Sabtu 05 Oct 2019 07:41 WIB
Catatan HUT TNI Ke-74

Sejarah Terbentuknya TNI dan Alasan Soedirman Jadi Panglima

Soedirman terpilih menjadi panglima TNI mengalahkan Oerip Soemoharjdo.

Jenderal Soedirman tiba di Jakarta pada tanggal 1 November 1946.
Foto:
Laskar Hizbullah dengan bendera tauhidnya dalam parade di Markas Besar TKR/BKR di Yogyakarta pada masa perjauangan kemerdekaan

Pada 1942 di mana Indonesia diambil alih oleh Jepang para perwira KNIL tersebut beranggapan mereka dibebaskan tugas dari Belanda. Sekelompok opsir KNIL lainnya, yang dapat dibedakan dengan kelompok yang pertama sangat bergairah masuk ke dalam Angkatan Bersenjata Republik.

Ulf menulis ketika pembentukan TKR diumumkan, pada hari itu pula bekas Mayor KNIL Oerip Soemoharjdo yang telah pensiun sejak 1938 diangkat sebagai Kepala Markas Besar Umum TKR. Karena mantan pasukan PETA, terutama dari Jawa Timur dan Jawa Tengah tidak menyukai opsir bekas KNIL, Oerip Soemohardjo ia tidak diangkat sebagai seorang panglima tentara. 
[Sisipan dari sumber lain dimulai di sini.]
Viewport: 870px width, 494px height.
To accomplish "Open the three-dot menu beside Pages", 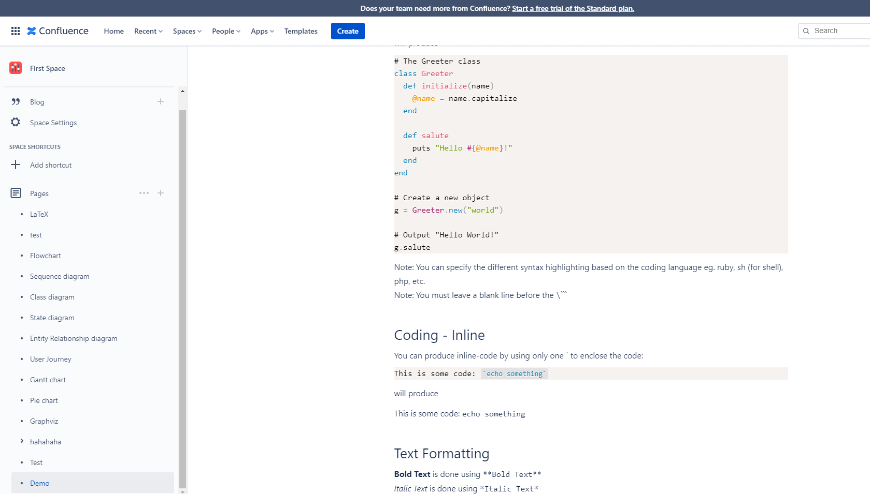I will point(144,193).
Panglima tentara diberikan kepada Suprijadi, pemimpin legendaris dan pemberontakan PETA di Blitar. Tapi pengakatan tersebut hanya simbolis. Karena sejak pemberontakan pada Februari itu Suprijadi tidak pernah terlihat lagi.

photo
Jenderal Soedirman

Selain pembentukan struktur pusat dibentuk juga komandemen di Sumatra, Jawa Barat, Jawa Tengah, dan Jawa Timur. Mereka bertanggungjawab melakukan komando taktis atas kesatuan-kesatuan TKR. Badan-badan kelaskaran juga dikelompokan menjadi resimen dan divisi. Enam divisi dibentuk di Sumatra, tiga di Jawa Barat, empat di Jawa Tengah, dan tiga di Jawa Timur. 
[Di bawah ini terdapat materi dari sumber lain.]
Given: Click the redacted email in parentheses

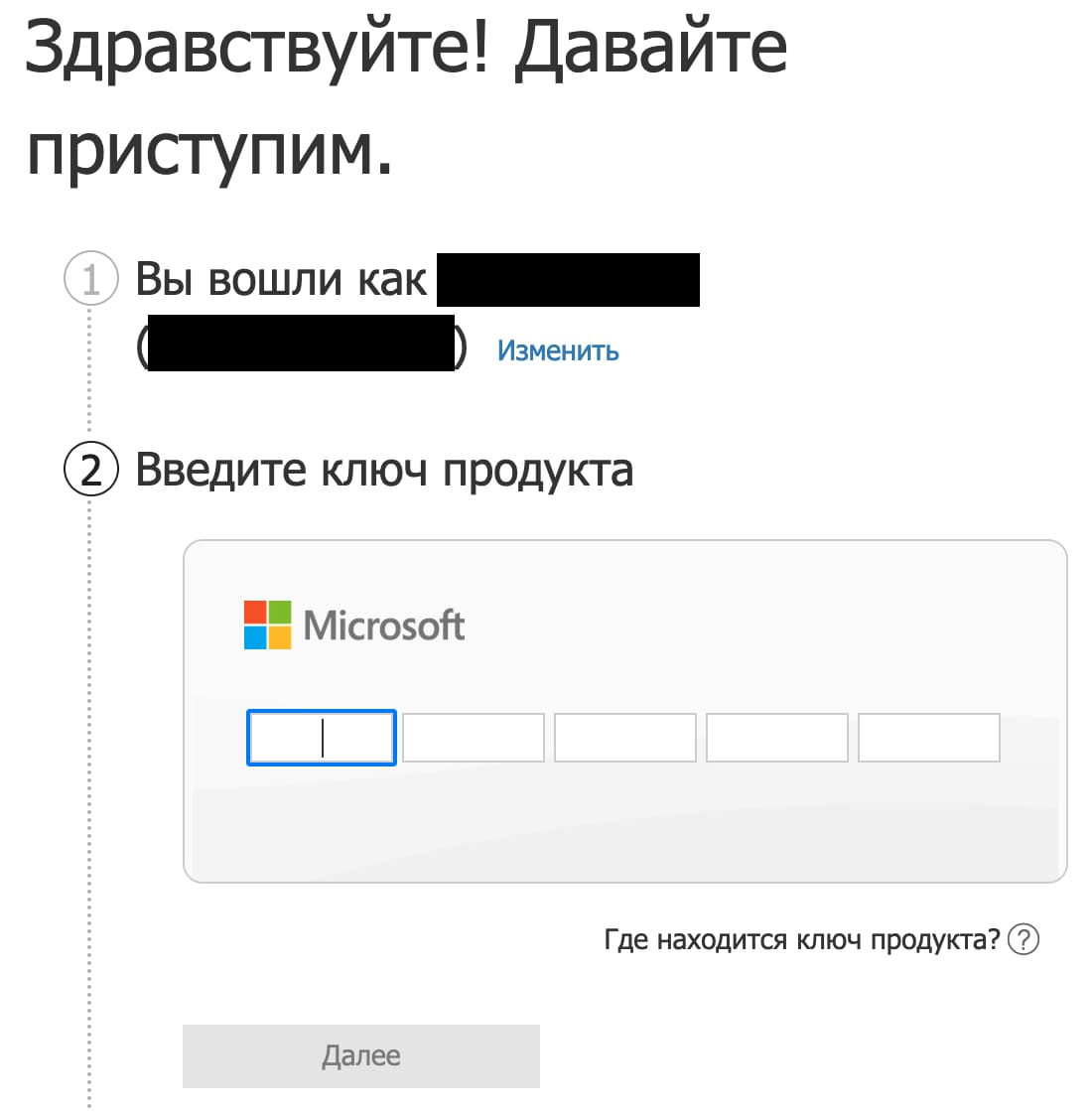Looking at the screenshot, I should point(301,344).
Ketika pasukan sekutu mendarat dan bergerak ke pedalaman untuk melucuti garnisun-garnisun Jepang, TKR mendesak pemerintah agar segera mengisi jabatan panglima tentara dan menteri pertahanan. Karena pemerintah tidak menanggapi permintaan TKR, pada tanggal 12 November Oerip Soemoharjo memanggil semua panglima divisi dan resimen TKR untuk menghadiri rapat di Yogyakarta. Kota Pelajar dipilih setelah markas TKR di Jakarta diduduki tentara Sekutu. 

Dalam rapat tersebut pokok pembicaraan yang utama mengenai jabatan pimpinan Markas Besar TKR dan Kementerian Keamanan. Dalam rapat tersebut seorang opsir bekas PETA, Soedirman dipilih menjadi panglima TKR. Ulf menulis setelah pengangkatan Panglima Soedirman, Oerip mengundurkan diri dari kedudukannya sebagai kepala staff Markas Besar TKR.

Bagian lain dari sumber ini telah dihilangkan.